### Provided data
** start **

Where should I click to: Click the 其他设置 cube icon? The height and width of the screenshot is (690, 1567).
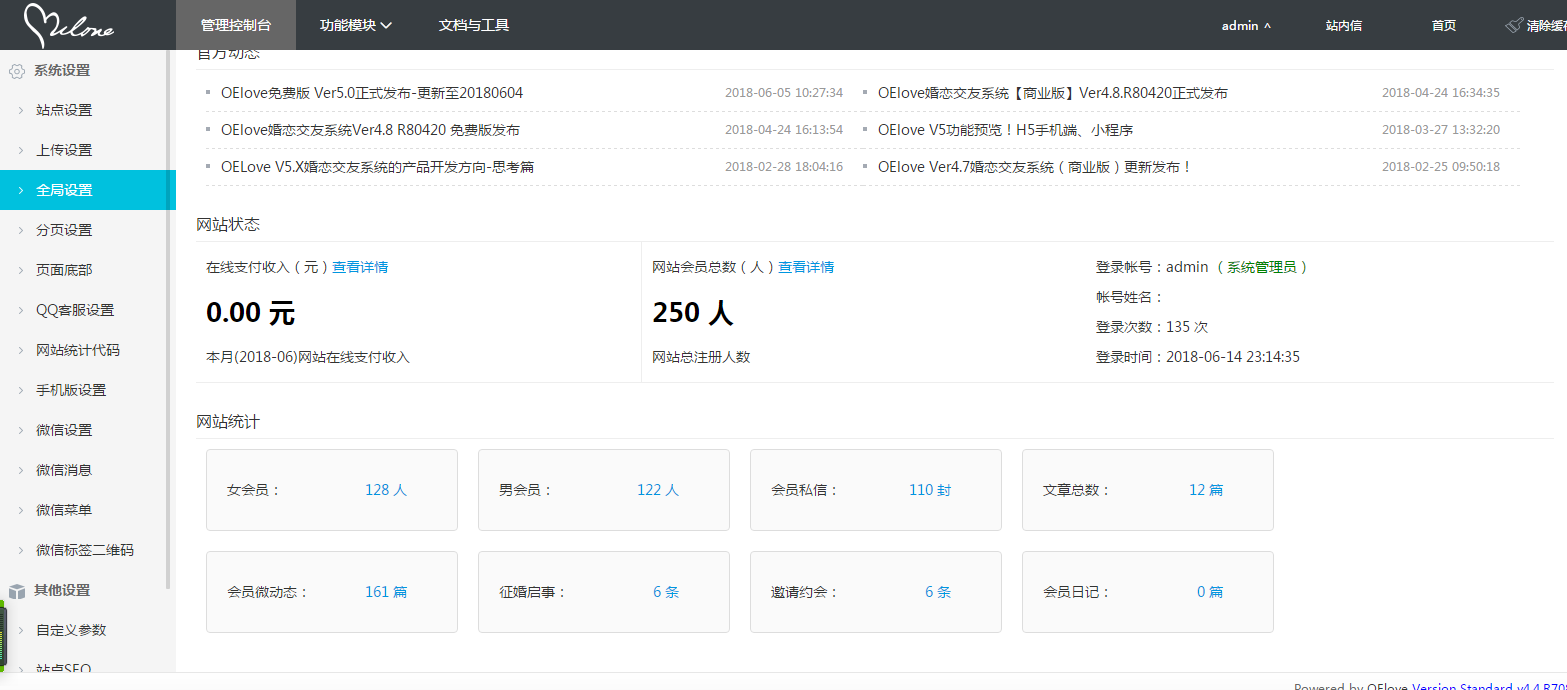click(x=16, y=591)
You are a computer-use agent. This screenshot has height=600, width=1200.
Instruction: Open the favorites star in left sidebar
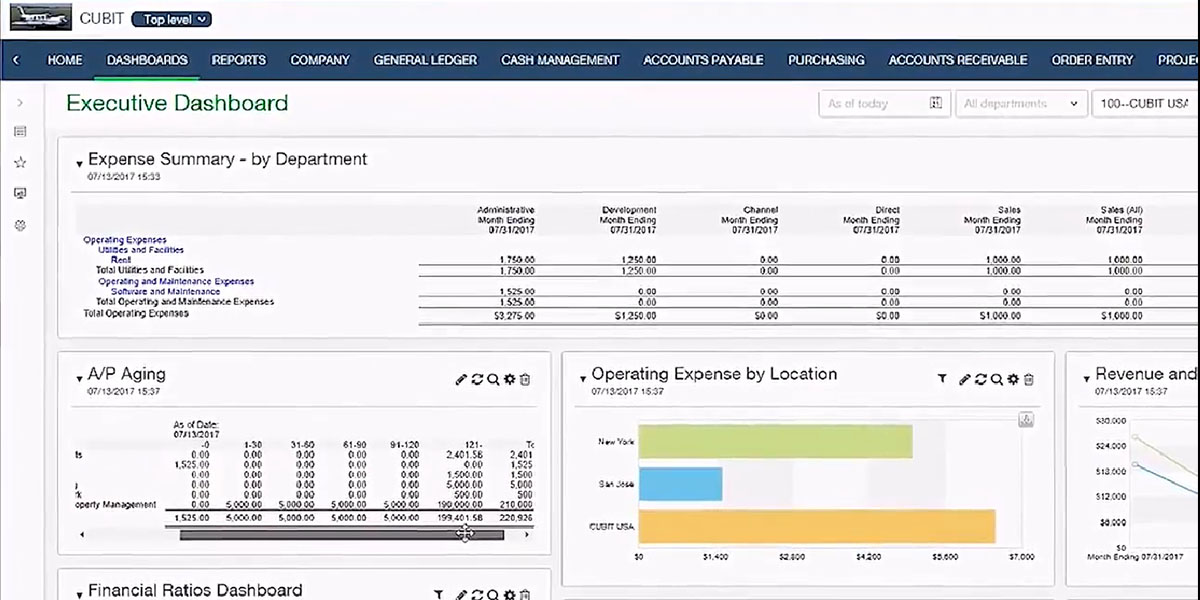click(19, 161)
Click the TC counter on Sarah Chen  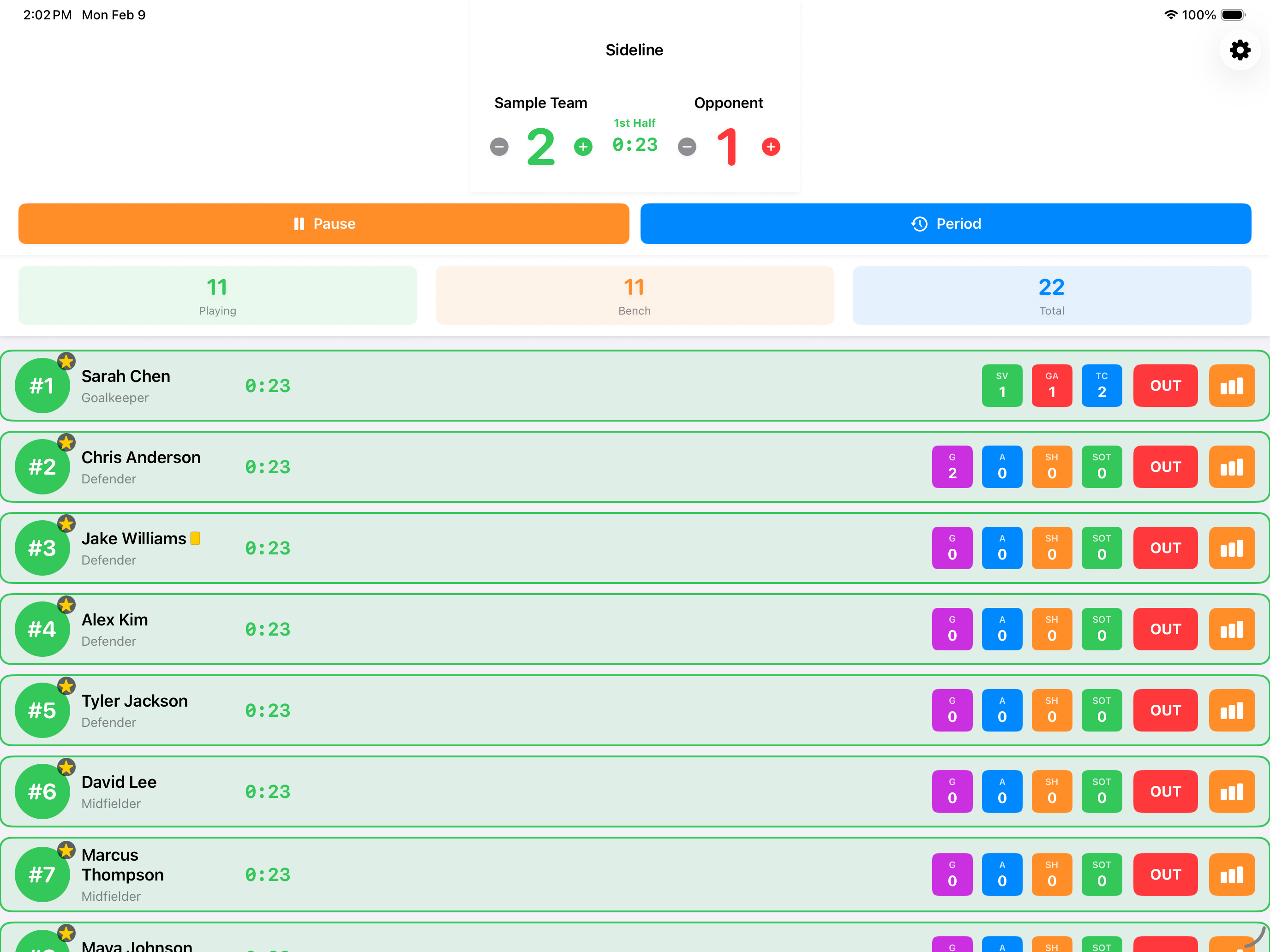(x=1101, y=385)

** end **

List every line of the records that contains the string "width". Case counts.

### Reply to the task
Where should I click to: Click the 其他设置 cube icon? The height and width of the screenshot is (690, 1567).
You are a computer-use agent. This screenshot has height=600, width=1200.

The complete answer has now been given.